What you should do - Return, exactly as written, the line containing "The image size" and every line after it to the end of the records below, with no pictures.

Data extract -
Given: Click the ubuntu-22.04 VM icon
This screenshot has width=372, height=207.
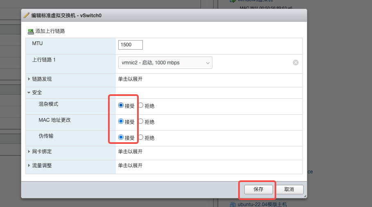Looking at the screenshot, I should 232,204.
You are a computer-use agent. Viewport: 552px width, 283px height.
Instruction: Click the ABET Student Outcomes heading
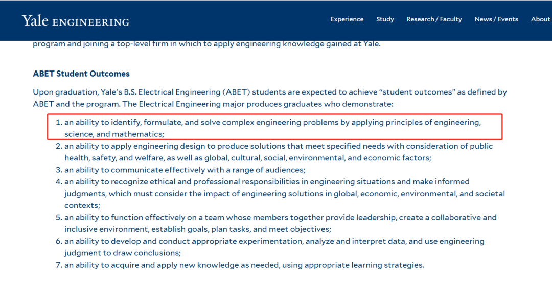click(81, 74)
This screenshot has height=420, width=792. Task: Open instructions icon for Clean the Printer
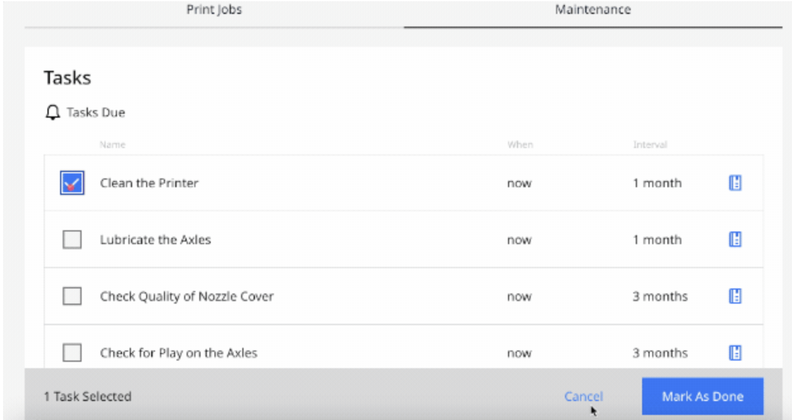pos(735,183)
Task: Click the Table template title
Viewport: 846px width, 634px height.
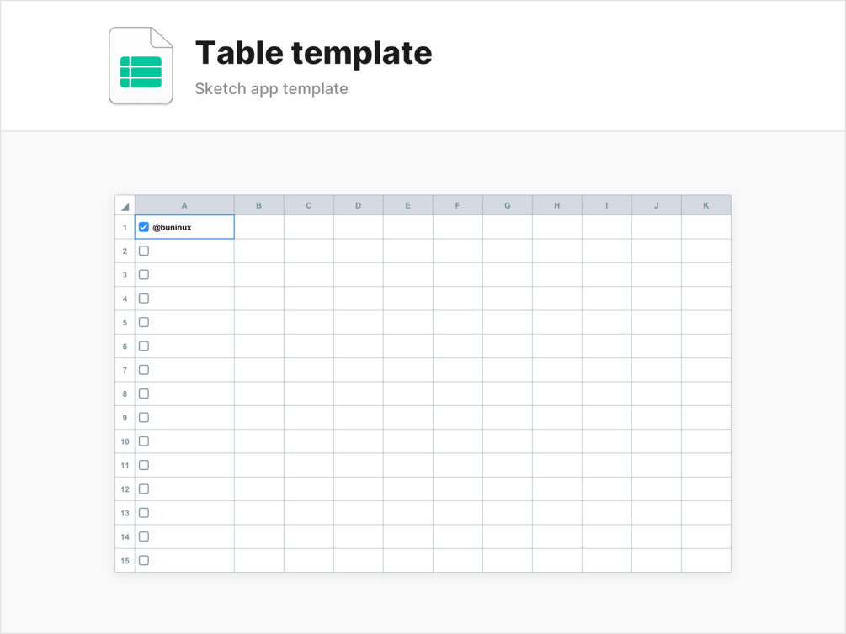Action: pos(313,53)
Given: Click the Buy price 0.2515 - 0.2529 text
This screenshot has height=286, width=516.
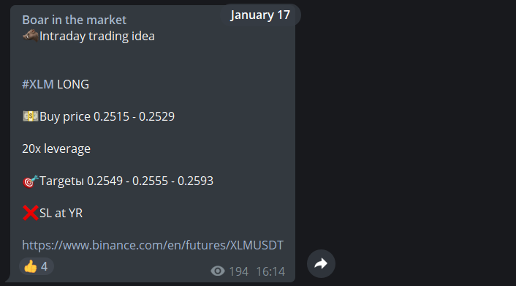Looking at the screenshot, I should (x=107, y=116).
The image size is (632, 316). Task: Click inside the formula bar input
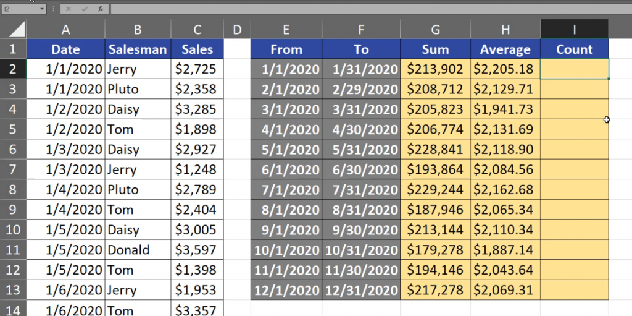click(370, 9)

Response area -
The image size is (632, 316). Task: Click inside the formula bar input
click(370, 9)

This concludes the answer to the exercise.